Hello everyone, my name is drew, and im quite new to this forum and the tarantula world. I sure wish I would have learned how cool tarantulas are, like 20 years ago, but o-well, better late than never. As of now, I own zero t’s, but plan to have atleast a couple hundred before the end of the year. For the last six months, I have been doing a lot of research on tarantulas, man there is a lot to learn. Ive been trying to figure out what species I want to buy and why. As you all know im sure, there are many many likable species, and its very hard to narrow it down to just a handful of favorites. So what im doing is trying to pick out 50-100 of my favorite species that I would like to buy, raise, breed, and eventually sell. Thanks to this forum and a few others, and not to mention the internet itself, ive learned a lot about all the factors that go with each of species, but I cant find everything that I want/need to know. One of the most important factors to me is, which species often lay the most eggs. most of my “wanted T’s” I already know the answer to, but there are still many that I havnt learned yet. 
        Im going to make a list of the species, that im interested in knowing the average amount of eggs per sac, if any of you can help me fill in the blanks, I would greatly appreciate it. Even if you only know a few of the answers, please don’t be shy. And if you could give me a range amount, like 50-200 or 200 to 500. That would be great, Thank you all very much!

-Mexican flame knee
-Mexican desert blonde
-Chilean green velvet
-Goliath pinktoe
-gooty ornamental
-Mexican bloodleg
-Oklahoma brown
-Tanzania black & olive baboon
-Ornamental baboon
-Venezuela blue leg
-cameroon brown baboon
-Peruvian pinktoe (urticans)
-Mexican blue femur
-sulawesi black
-new river rust
-rio grand gold
-Malaysian blue femur
-pink zebra beauty
-Singapore blue
-Mexican orange beauty
-socotra island blue baboon
-ivory ornamental
-texas tan
-ghost ornamental
-Mexican golden rump
-brazilian grey smoke
-skeleton (murinus)
-chaco golden knee
-costa Rican tiger rump
-Mexican rose grey
-Honduran orange rump
-salem ornamental

Here are the species that i already have answers for, please correct me if im wrong, or help me stretch the estimated range more accurately than what I have. Thank you.

-Columbian lesser black ….50-100 eggs per sac
-cobalt blue………………..80-160
-Avicularia metallica……….50-150
-Venezuelan sun tiger………30-180
-Honduran curly hair……….400-1100
-Avicularia Avicularia………30-230
-cameroon red baboon………100
-brazilian giant blonde………500-1500 
-Mexican fireleg…………….650
-brazilian pink……………….115
-Mexican pink……………….400-800
-bolivian salmon pink……….1000
-amazon purple bloom……….80-180
-Mexican red knee……………400-1000
-brazilian black ………………200
-costa Rican zebra…………….250
-Mexican red leg………………650
-chaco golden knee…………….600-800
-brazilian salmon pink……….up to 2000
-Mexican red rump…………..300-700
-Chilean red rose/hair………..100-400
-antilles pinktoe versicolor……50-250
-Peruvian purple pinktoe………65-180
-French guianan blue fang……..80-110
-Green bottle blue……………….100-250
-brazilian giant white knee……..800-1000
-brazilian white banded…………800-1000
-goliath bird eater……………….50-150
-brazilian red and white……….300-2000
-orange baboon………………..50-225
-king baboon…………………300
-Indian ornamental……………50-200
-hatian brown………………….400
-paysoni blonde………………..300
-brazilian red…………………..300
-ivory ornamental………………40
-texas brown…………………….200
-Venezuelan red stripe……………30-50
-Trinidad chevron………………..125
-Trinidad dwarf…………………..100


----------



## ShadowBlade (Apr 15, 2011)

This will be extremely helpful in your search for this information.
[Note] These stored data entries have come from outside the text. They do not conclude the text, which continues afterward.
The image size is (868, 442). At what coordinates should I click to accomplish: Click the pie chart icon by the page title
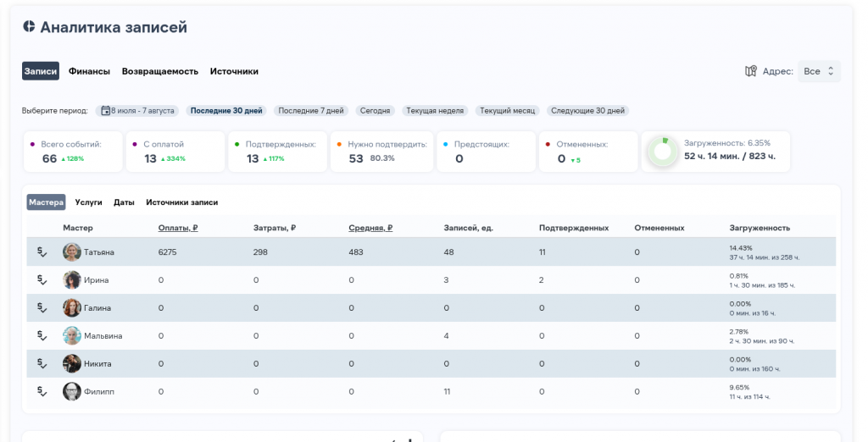[29, 27]
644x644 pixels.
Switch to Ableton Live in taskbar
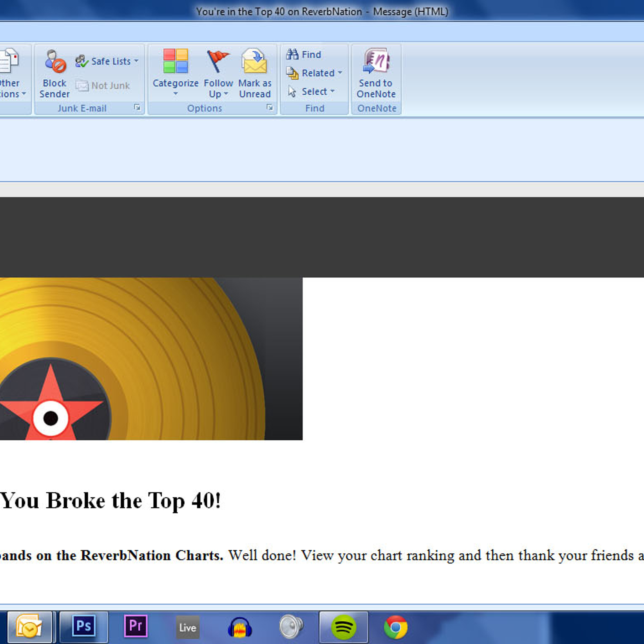(188, 627)
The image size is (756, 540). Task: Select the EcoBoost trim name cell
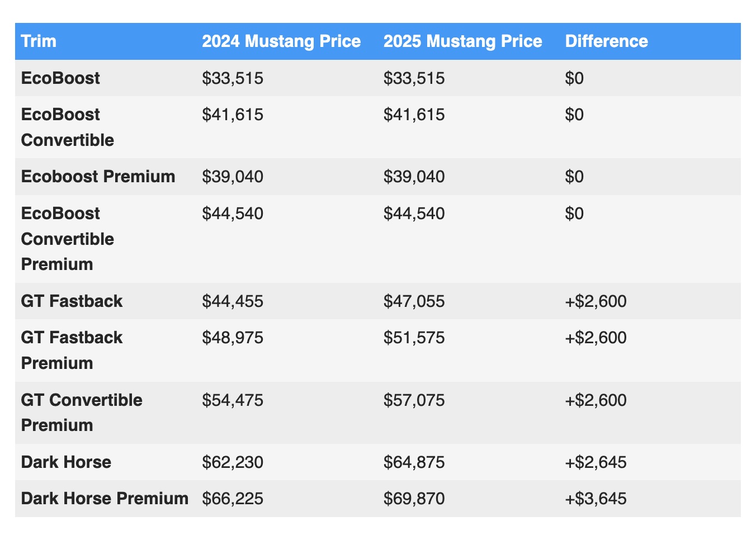point(60,78)
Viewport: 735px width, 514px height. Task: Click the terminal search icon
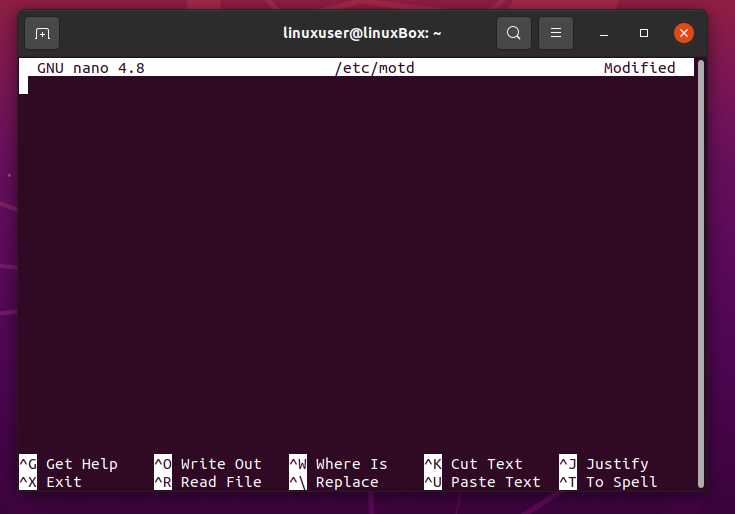tap(513, 33)
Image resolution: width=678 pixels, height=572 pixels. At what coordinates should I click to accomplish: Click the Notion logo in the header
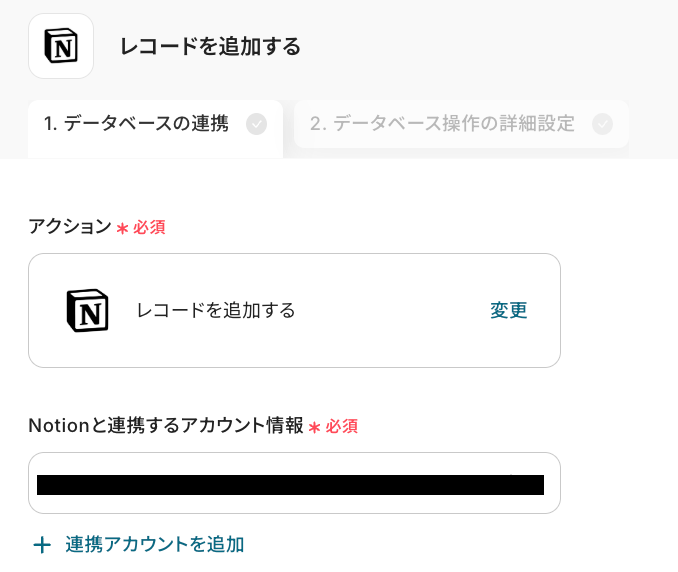[61, 46]
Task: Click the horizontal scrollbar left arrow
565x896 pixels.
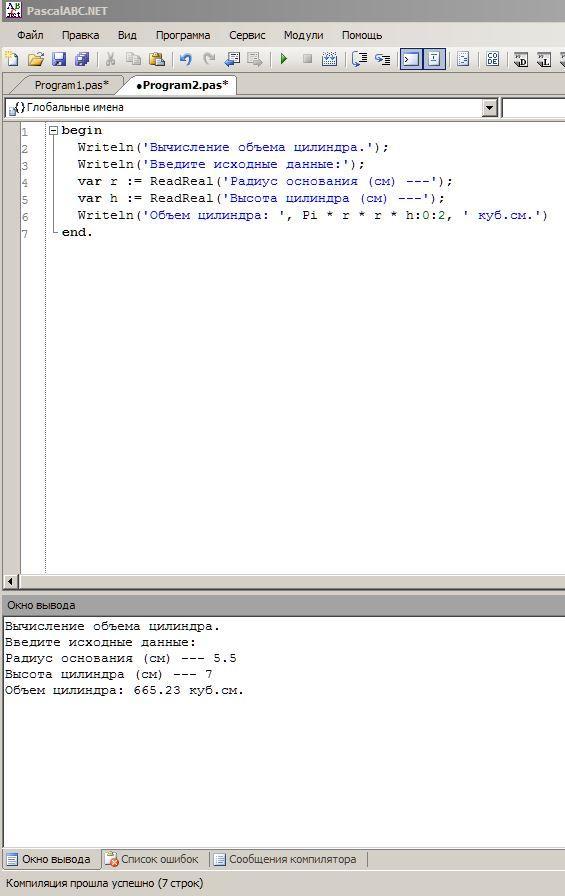Action: pyautogui.click(x=10, y=582)
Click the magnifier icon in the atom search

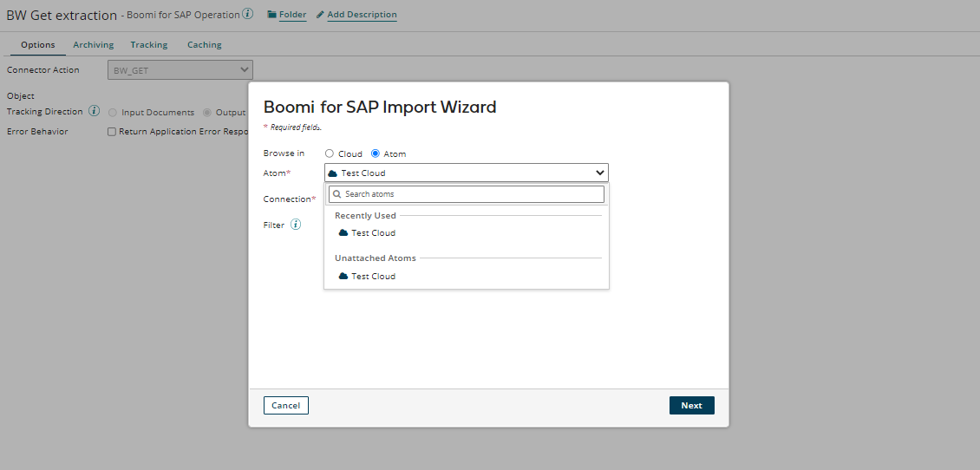point(336,194)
I'm sorry I don't have the time or motivation to type up egg numbers, or search for the species I couldn't say off-hand, but I'll give you 3 tips:

1. Use scientific names, if you want to contribute to the hobby, we would all be extremely grateful of that .

2. Going into tarantulas to breed them and make money =/= good idea, search this forum to see dozens of threads why. FYI: tarantulas with the highest offspring rates will most likely be the least profitable.

3. Asking for such large amounts of information that can be found by searching will probably be met with disgust on this forum, and with good reason. If you have a more specific question that you can't find an answer to, or are finding conflicting reports, then please bring them forward.

good luck,

-Sean


----------



## AmbushArachnids (Apr 16, 2011)

You might try actually keeping some spiders for a while before deciding to breed and produce tens of thousands of them. Its not for everyone. People come and go in this hobby all the time.

Even if you were successful in producing them you need to be a highly reputable breeder to be selling spiderlings to dealers. If your producing that many you will need a large cutomer base other than the simple hobbyist. People need to trust you are selling what you are infact selling. Your biting off way more than you can chew, try breeding and keeping a few clutches alive before investing a boatload of cash. This isnt your get rich ticket. 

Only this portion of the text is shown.